David Sullivan Collecting is very experiential. There’s no other way to start except to buy a painting that you like, spend time with it, and see how you feel. Then you buy another painting.
Camellia Genovese: The main thing is jumping in.

BM: And jumping in is the hard part?
DS: Yes, but I think people should take a more relaxed attitude. It’s like going to a play: You read the reviews, get a sense of what interests you, and then experience it. After that, you’re better prepared for the next time.

BM: How did your collection evolve once you started buying contemporary art?
DS: We bought a Gilbert-Rolfe gouache and a Grossberg sculpture, and that changed everything. The traditional things didn’t go immediately—they lived together with the new pieces for maybe five to seven years.

BM: What happened to the traditional pieces then?
DS: We passed a lot on to other people as presents. Some were sold to museums.
CG: Most of the prints we still have in storage.

BM: How do you know when it’s time to part with a piece?
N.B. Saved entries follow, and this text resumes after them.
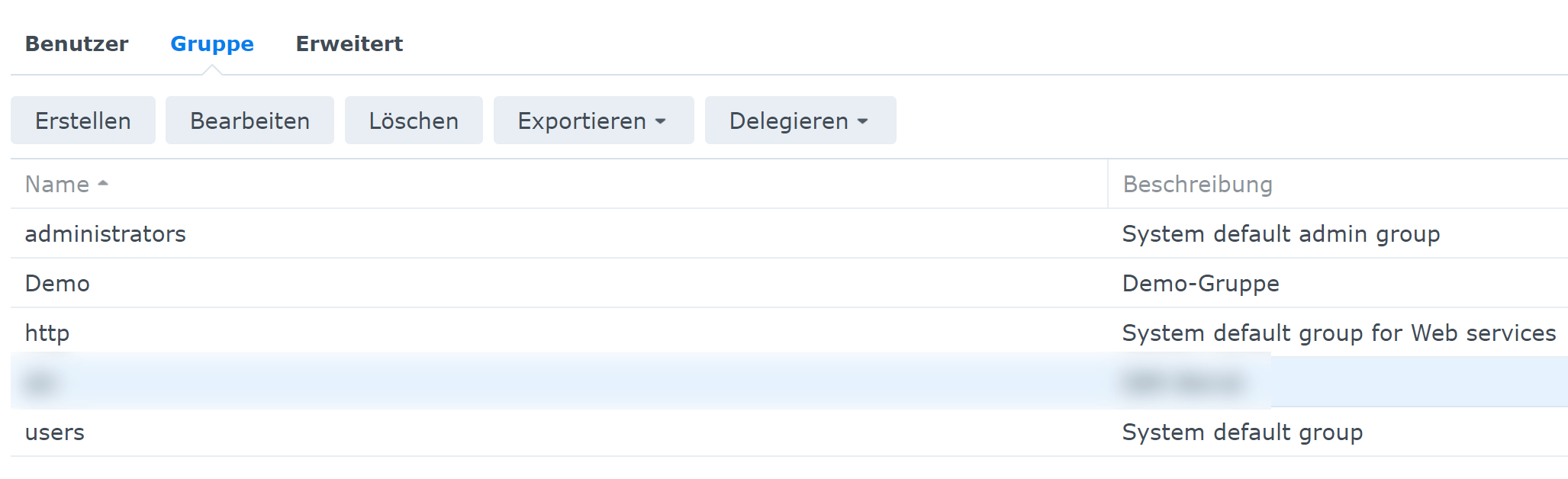The image size is (1568, 479).
Task: Click the Exportieren dropdown arrow
Action: [x=661, y=121]
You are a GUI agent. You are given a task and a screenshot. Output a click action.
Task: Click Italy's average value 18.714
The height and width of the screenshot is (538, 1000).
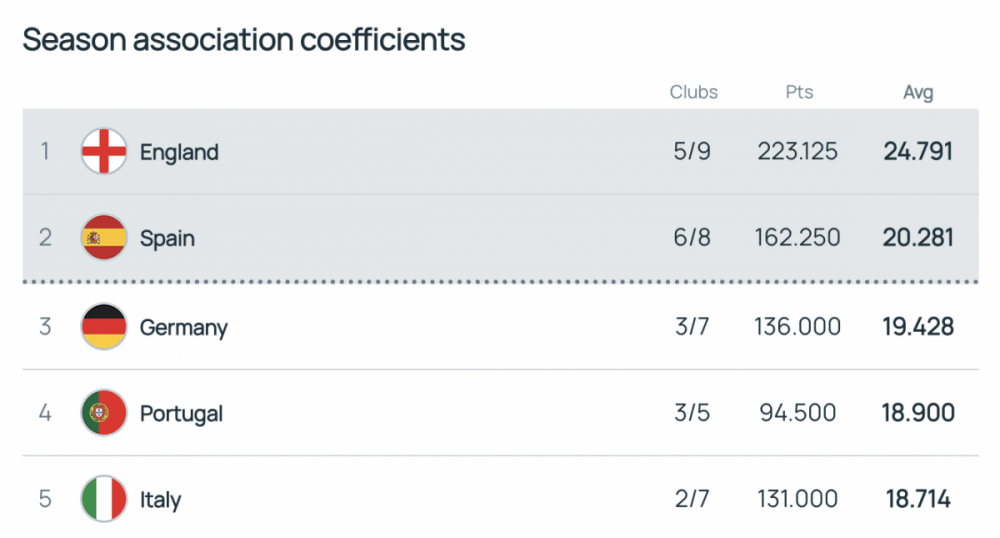point(918,499)
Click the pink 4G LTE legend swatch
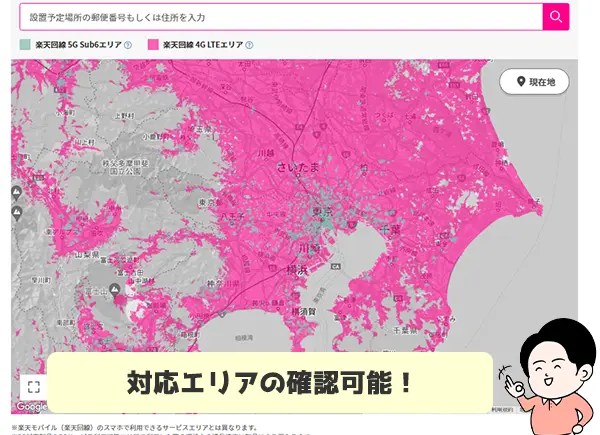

They must sort of feel like old friends.
DS: Yes, but it’s more like a mentor that you’re leaving. You feel like it’s time to go on, like you’ve taken a step, and now you need something else.

BM: Did you chart out your collection? Or did it grow more randomly?
DS: It was much more like a sense of compulsion. We usually fix on an artist and then ask, “What can we afford?” We look quite a bit of work before settling on something. On the other hand, sometimes you walk into a show of an artist you’ve never heard of, and all of a sudden, a piece blows you over.
CG: So it’s spontaneous, too.

BM: Have you ever bought anything, then brought it home and thought, “What were we thinking?”
DS: No. When you’re buying very aggressively and very demandingly, it’s never that capricious.

BM: Is there a theme that runs through your collection?
DS: We have a strong interest in solid color and how artists draw with various materials. But part of collecting is to find out what you really think is good and to create a definition of that. There will be lots of relationships among the works you choose, but they emerge through time, as do your real interests.
CG: The whole thing is an art form in a way. It’s created as you go along.

BM: Does the gallery fund your collecting?
CG: It’s taken away from our collecting, really.
DS: Operating a gallery requires a lot of capital. We’ve sold things from our collection several times because we needed money to run the gallery. We used to collect antiques and at one time we sold our bed, another time the Queen Anne dining chairs.

BM: How do you decide what to sell?
CG: It’s strictly monetary. Certain artists become more known, and so have a better chance of selling.

BM: Does that influence your buying as well?
DS: No, the financial part of it doesn’t influence the buying.

BM: So you buy what you like, regardless of an artist’s reputation or clout?
CG: Oh that’s definite. Because you never what’s going to fly. You have no idea what artist is going to become famous.

BM: If the gallery doesn’t fund your collecting, why did you open it?
CG: We opened it because we were so excited about modern art that we wanted other people to be to be, too. It’s about communication and education.

BM: How do you decide what will go into gallery and what will go into house?
DS: Most of the time, we don’t buy for the gallery—the work there is on consignment. If we buy a painting, it’s just for us.

BM: If a visitor came to your house and fell in love with a piece, would you sell it?
DS: If they really liked it, we would recommend that they look at other work by that artist. Usually, you should be able flow pretty easily from one piece to another—almost never should you really get locked into one piece. That means you probably don’t really like the artist’s work that much, because any one piece is part of a body of thought.

BM: Does your house influence how you collect?
DS: Well, you do have space limitations. There might be a lot of big paintings that we like but couldn’t hang. If we couldn’t house and exhibit them properly, they’re out of the question. At the same time, we think of the house as a flexible unit. You know, it’s not an architectural marvel that you have to keep a certain way.